Top of RECORDS PROVIDED

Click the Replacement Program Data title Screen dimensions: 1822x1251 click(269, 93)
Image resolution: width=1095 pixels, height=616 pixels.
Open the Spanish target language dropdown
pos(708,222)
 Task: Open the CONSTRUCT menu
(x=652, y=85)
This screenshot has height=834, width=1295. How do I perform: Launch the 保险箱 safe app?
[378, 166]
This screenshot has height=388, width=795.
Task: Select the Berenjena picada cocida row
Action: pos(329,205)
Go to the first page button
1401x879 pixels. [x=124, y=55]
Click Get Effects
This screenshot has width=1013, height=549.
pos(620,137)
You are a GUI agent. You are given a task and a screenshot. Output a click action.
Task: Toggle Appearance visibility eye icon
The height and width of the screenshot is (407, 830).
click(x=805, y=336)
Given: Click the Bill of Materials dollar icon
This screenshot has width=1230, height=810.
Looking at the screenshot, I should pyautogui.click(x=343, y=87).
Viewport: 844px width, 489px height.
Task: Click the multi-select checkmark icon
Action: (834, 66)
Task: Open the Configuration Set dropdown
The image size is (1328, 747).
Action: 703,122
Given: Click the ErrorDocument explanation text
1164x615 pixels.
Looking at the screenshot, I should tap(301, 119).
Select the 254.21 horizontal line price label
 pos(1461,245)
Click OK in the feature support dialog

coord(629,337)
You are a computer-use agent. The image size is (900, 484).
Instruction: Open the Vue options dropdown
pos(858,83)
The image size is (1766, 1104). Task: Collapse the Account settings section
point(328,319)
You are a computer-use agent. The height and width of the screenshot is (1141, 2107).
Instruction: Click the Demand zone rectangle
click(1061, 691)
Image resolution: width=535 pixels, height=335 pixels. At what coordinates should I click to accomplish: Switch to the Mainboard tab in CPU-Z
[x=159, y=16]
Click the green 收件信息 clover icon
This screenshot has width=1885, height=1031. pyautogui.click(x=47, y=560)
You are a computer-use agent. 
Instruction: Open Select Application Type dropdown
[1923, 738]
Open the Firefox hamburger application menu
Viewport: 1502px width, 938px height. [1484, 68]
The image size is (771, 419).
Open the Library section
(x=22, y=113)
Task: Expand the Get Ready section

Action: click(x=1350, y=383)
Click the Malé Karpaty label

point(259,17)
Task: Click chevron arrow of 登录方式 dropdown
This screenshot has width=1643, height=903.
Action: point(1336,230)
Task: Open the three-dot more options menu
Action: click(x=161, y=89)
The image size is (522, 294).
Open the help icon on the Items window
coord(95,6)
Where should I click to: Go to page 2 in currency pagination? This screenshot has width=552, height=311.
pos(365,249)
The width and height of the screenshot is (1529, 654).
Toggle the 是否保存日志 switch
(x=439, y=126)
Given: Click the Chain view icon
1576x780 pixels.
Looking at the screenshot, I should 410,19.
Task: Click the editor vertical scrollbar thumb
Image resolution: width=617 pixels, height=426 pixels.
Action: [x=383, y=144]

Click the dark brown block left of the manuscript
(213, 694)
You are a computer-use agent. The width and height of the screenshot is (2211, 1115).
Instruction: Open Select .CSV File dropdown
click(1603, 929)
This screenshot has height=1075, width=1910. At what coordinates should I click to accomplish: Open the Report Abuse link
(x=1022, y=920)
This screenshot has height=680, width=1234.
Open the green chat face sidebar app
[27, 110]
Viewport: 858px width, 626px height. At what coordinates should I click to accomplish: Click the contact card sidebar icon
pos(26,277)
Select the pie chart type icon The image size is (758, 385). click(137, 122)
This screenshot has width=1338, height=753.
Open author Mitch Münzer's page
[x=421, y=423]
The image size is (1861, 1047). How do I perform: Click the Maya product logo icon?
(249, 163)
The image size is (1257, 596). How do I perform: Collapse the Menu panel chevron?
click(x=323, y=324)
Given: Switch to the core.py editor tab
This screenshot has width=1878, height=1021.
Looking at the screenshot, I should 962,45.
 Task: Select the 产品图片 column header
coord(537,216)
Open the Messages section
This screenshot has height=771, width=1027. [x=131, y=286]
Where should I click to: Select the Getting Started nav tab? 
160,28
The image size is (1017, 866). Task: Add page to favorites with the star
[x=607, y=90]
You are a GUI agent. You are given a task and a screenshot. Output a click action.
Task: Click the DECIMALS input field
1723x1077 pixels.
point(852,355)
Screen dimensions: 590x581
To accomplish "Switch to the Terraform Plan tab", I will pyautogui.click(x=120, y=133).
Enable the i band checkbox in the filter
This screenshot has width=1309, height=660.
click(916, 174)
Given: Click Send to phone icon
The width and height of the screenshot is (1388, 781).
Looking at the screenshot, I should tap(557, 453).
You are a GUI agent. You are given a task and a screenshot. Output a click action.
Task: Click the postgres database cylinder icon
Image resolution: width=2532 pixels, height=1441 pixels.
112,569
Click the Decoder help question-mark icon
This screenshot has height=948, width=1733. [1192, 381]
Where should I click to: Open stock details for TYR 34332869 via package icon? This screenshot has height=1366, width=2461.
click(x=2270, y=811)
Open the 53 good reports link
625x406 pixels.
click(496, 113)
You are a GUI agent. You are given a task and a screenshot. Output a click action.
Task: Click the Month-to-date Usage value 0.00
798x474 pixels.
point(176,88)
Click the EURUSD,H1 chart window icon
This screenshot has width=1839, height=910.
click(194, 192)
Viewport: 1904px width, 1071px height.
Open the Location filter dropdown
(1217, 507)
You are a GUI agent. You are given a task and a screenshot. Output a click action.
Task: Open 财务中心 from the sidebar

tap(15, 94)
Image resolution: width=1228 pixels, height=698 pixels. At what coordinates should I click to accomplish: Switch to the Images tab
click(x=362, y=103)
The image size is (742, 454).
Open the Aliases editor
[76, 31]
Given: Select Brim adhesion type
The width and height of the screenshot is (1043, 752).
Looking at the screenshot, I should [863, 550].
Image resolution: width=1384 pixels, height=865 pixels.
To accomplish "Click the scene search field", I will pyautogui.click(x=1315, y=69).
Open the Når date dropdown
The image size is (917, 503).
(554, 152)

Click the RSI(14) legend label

Bottom of RECORDS PROVIDED

YOUR TASK: When a line contains the string "computer", copy it from the records.

SOLUTION FOR THIS TASK:
You are a computer-use agent. The image size is (900, 484).
You are a computer-use agent. The height and width of the screenshot is (1141, 2107).
You are a computer-use agent. 
You are a computer-use agent. The width and height of the screenshot is (2211, 1115).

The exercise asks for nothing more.